Not from the looks of it. I don't quite know how intense casts are for Tensorflow internally; you could time the operations to find out for sure. But I would say you're fine on that front.
What I would look at is this repo that handles parsing a little smoother with less casting. I don't know the make-up of your .tfrecords file, but maybe you can adapt it.
Is the sequence of the calls (map, prefetch, shuffle, batch) in create_dataset() optimal?
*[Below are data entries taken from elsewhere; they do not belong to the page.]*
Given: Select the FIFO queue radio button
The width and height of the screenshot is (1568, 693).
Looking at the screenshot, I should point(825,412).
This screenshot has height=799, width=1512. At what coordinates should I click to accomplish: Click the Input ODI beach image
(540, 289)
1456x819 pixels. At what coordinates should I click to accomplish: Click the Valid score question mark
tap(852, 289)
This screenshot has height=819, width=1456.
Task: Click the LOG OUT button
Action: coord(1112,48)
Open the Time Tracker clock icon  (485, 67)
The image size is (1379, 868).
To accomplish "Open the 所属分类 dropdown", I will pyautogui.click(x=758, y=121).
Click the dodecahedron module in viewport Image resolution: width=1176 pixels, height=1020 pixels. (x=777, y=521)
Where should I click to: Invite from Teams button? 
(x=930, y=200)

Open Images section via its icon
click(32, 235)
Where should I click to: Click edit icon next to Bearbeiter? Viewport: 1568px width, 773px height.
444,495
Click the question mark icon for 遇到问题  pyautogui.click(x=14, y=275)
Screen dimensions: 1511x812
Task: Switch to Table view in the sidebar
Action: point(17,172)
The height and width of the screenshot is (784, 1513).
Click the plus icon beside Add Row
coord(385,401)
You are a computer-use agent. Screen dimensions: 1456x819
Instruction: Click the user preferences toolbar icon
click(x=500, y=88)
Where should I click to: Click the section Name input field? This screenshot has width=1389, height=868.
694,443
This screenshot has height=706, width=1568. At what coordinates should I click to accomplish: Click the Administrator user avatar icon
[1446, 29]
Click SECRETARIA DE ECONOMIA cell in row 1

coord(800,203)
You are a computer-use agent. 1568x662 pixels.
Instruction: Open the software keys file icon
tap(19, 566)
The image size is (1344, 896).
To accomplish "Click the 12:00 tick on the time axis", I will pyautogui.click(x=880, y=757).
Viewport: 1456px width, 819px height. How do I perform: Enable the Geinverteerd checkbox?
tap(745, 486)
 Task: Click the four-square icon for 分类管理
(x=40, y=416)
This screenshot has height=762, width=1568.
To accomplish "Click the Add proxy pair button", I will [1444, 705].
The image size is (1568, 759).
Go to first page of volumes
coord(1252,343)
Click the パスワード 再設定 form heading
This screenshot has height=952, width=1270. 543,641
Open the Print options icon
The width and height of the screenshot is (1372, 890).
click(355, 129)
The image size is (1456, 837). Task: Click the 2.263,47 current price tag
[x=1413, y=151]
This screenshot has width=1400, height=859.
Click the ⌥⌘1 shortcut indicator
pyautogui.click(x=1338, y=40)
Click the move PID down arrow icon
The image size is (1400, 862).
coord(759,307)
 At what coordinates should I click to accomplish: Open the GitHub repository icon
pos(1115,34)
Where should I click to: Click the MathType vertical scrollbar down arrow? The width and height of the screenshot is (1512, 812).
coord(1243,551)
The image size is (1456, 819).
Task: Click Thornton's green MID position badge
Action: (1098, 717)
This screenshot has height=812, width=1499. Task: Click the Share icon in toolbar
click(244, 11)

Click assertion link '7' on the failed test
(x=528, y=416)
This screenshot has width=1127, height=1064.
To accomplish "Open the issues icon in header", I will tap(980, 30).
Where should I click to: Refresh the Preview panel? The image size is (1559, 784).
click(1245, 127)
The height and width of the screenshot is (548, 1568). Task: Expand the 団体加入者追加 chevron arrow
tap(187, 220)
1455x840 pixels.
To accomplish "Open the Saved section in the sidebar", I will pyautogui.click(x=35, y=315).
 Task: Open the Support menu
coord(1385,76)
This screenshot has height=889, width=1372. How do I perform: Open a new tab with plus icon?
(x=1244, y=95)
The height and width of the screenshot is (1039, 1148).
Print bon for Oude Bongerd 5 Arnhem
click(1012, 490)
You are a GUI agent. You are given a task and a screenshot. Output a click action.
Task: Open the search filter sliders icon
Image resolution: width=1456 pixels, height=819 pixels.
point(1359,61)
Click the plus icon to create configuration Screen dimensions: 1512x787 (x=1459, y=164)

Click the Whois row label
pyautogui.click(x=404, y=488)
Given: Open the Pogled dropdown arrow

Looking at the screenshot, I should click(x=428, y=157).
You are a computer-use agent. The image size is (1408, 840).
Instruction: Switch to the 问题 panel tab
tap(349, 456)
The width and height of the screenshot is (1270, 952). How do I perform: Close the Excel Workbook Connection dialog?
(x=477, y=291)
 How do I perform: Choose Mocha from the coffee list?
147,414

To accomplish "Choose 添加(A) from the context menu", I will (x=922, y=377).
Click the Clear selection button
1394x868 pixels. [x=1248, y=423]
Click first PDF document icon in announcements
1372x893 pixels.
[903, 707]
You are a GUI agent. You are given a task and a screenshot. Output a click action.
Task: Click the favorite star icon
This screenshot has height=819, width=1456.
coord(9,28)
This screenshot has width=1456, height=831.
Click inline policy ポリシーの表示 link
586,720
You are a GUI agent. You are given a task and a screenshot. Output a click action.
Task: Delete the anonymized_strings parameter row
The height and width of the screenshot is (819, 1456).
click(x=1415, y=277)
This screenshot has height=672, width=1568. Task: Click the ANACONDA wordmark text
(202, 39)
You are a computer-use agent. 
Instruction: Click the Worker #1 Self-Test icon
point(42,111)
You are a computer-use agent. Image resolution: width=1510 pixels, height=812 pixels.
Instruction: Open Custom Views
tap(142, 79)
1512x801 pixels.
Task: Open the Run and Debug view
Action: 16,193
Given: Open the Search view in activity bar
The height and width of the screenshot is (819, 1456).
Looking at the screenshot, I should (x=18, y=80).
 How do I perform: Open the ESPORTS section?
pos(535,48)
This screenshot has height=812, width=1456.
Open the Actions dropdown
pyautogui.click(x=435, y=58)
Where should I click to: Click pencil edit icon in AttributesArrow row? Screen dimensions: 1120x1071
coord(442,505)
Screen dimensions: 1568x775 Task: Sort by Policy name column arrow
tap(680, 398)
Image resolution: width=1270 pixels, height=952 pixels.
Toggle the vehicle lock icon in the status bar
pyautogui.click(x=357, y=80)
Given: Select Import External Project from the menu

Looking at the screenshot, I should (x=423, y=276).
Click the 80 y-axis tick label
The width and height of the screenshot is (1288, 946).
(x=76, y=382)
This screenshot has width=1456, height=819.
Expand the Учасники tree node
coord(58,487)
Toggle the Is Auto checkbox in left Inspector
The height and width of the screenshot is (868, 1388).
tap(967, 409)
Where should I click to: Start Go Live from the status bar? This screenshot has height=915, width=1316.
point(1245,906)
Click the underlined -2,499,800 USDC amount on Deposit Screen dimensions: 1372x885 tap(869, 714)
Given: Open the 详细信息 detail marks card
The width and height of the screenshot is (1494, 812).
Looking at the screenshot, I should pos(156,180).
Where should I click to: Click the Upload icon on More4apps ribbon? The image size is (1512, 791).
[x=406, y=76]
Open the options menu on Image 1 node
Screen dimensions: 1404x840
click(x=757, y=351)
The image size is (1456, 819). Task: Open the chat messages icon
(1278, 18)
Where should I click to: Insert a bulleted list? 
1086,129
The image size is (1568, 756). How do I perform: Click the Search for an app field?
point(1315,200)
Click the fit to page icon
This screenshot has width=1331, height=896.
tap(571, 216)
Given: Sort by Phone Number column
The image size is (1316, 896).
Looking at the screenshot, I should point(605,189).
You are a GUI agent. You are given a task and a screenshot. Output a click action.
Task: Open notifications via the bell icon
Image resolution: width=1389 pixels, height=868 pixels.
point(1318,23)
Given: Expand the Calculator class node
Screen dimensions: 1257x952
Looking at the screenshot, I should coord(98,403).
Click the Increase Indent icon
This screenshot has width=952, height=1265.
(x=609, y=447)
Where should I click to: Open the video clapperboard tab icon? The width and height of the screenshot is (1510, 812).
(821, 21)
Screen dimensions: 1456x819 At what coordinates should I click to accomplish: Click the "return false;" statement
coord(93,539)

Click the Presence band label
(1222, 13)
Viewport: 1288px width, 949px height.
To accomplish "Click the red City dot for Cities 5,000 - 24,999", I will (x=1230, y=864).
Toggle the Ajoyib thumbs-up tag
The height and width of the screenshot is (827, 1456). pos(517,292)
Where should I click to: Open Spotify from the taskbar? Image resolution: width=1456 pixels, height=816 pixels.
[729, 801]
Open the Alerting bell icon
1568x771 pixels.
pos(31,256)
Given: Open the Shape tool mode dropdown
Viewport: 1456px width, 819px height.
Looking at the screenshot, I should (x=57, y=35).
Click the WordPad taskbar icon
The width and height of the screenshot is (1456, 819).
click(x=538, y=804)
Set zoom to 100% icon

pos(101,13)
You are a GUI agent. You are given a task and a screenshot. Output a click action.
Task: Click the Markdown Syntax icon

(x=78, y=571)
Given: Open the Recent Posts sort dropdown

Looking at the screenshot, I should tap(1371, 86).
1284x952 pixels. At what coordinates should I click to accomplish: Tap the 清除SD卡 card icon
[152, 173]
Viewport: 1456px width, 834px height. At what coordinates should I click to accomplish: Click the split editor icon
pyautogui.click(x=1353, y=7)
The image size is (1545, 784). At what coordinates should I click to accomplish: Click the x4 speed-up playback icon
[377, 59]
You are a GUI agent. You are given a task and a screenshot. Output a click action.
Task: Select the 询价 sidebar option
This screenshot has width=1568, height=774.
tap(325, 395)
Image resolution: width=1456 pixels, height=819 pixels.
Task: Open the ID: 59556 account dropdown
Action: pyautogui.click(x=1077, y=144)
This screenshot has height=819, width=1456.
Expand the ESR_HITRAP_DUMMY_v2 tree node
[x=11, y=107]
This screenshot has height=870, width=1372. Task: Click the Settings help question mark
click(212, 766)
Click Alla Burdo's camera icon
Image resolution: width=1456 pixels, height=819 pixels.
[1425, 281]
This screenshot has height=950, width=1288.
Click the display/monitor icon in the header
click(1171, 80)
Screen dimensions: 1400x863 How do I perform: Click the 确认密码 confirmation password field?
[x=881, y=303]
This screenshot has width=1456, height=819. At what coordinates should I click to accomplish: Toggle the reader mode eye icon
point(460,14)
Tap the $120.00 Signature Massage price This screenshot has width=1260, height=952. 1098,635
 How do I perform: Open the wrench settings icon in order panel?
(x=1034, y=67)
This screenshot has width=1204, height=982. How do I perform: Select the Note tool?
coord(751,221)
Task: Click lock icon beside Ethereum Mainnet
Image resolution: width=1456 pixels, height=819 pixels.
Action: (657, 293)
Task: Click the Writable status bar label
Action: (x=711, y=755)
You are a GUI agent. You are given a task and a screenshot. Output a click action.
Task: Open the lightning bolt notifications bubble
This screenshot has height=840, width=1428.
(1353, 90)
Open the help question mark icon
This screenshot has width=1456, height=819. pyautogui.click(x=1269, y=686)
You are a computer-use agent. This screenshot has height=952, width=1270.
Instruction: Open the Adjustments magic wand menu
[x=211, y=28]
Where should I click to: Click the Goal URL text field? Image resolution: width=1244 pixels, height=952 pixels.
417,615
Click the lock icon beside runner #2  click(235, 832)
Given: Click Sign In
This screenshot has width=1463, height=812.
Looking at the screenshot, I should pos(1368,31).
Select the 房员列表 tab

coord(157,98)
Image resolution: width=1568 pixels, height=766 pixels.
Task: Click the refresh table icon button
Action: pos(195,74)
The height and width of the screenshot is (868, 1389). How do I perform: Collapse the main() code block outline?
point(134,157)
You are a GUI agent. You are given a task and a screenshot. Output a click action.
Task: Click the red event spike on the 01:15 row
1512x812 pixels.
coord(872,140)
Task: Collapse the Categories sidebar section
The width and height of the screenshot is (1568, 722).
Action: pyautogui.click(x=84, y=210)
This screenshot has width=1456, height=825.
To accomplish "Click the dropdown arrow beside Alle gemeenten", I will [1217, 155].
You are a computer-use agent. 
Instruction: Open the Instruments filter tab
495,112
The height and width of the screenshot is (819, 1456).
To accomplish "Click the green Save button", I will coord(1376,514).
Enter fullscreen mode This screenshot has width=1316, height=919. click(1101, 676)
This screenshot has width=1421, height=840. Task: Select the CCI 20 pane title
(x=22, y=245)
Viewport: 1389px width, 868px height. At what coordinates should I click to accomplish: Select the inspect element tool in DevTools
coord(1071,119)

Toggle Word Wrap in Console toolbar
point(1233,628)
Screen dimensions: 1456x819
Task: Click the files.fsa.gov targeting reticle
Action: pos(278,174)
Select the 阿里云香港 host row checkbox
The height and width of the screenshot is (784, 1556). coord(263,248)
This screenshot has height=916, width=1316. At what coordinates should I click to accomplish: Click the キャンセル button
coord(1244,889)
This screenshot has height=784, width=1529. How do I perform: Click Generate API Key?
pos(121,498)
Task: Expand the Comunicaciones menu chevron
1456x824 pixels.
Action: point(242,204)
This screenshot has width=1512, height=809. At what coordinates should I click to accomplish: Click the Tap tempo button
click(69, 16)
For that one you should take a look at the Input Pipeline Performance Guide on the TF wiki. From what I read here on SO, calling prefetch
last shows the best performance. Using all (your 4) CPU cores for the map
method is recommended there as well.
Personally, I would also shard your .tfrecords file into smaller chunks so the reading is less costly. I assume your CPU has its hands full reading from a 6GB file, so much that it's slowed down when performing the operations you actually care about.